Thomas Tuchel's clearest message is that England's left side has not given enough connection or penetration. Marcus Rashford and Anthony Gordon have both been part of that discussion, but Tuchel's complaint is really about the unit not clicking properly.

Tuchel's complaint about the left flank

The England manager said he thought the left side was solved after the Costa Rica friendly, then said the first two group matches lacked the same connection, penetration and verticality. He also said the left side had not provided the same quality as against Costa Rica.

Tuchel did not frame it as a simple Rashford problem. He said Rashford is very good from the bench and remains a candidate to start, but when he started he was not as decisive as Gordon. That is the line he kept coming back to, and it matches the feel of the wider complaint, which was about the flank as a whole rather than one player alone.

The ratings tell a similar story. Rashford's 6.07 came from a seven-minute cameo against Panama, while his 7.2 against Croatia came with a start. Gordon has swung as well, from 6.2 against Croatia to 7.24 against Ghana, which is enough to show why Tuchel is still searching for a cleaner answer on that side.
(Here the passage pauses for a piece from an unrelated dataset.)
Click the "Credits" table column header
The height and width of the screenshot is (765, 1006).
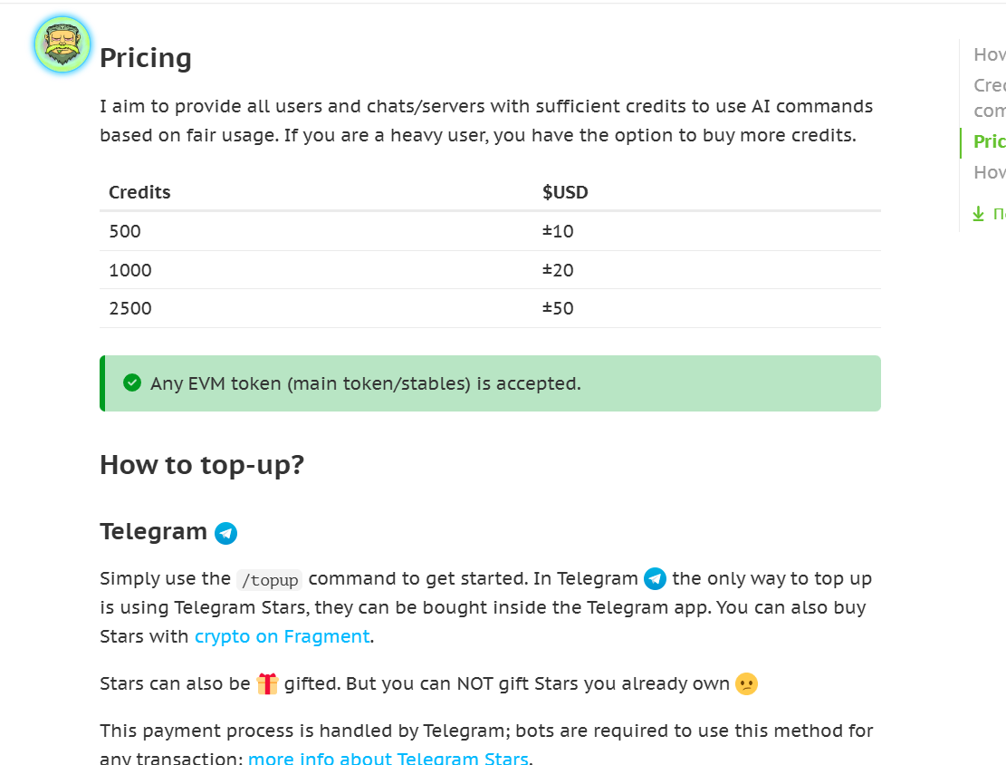(139, 192)

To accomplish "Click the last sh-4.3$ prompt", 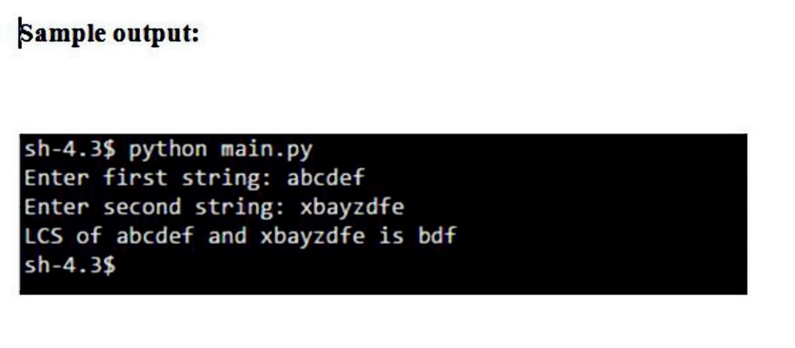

The Spence debate is still open

The same wider issue runs through Djed Spence's role. Tuchel said Spence's first start for England in a major tournament came against Ghana, and he has already used Nico O'Reilly there as well. Spence has made three World Cup appearances and played 110 minutes, so this is still an early experiment rather than a settled plan.

The debate around where Spence should play is not closed. Some of the source material treats him as a left-sided answer, while other reporting keeps the door open on the right, especially with the wider right-back picture still unsettled. Tuchel's own comments lean more toward what he wants from the left, namely wider attacking runs and more threat, but the exact long-term home for Spence is still a live question.

Tuchel's point is sharper than a single player verdict. Rashford has not consistently given England the same edge from the start, Gordon's output has moved from match to match, and the left side has still not produced the kind of sustained threat Tuchel wanted. England's next game will show whether he keeps the same combination or turns again.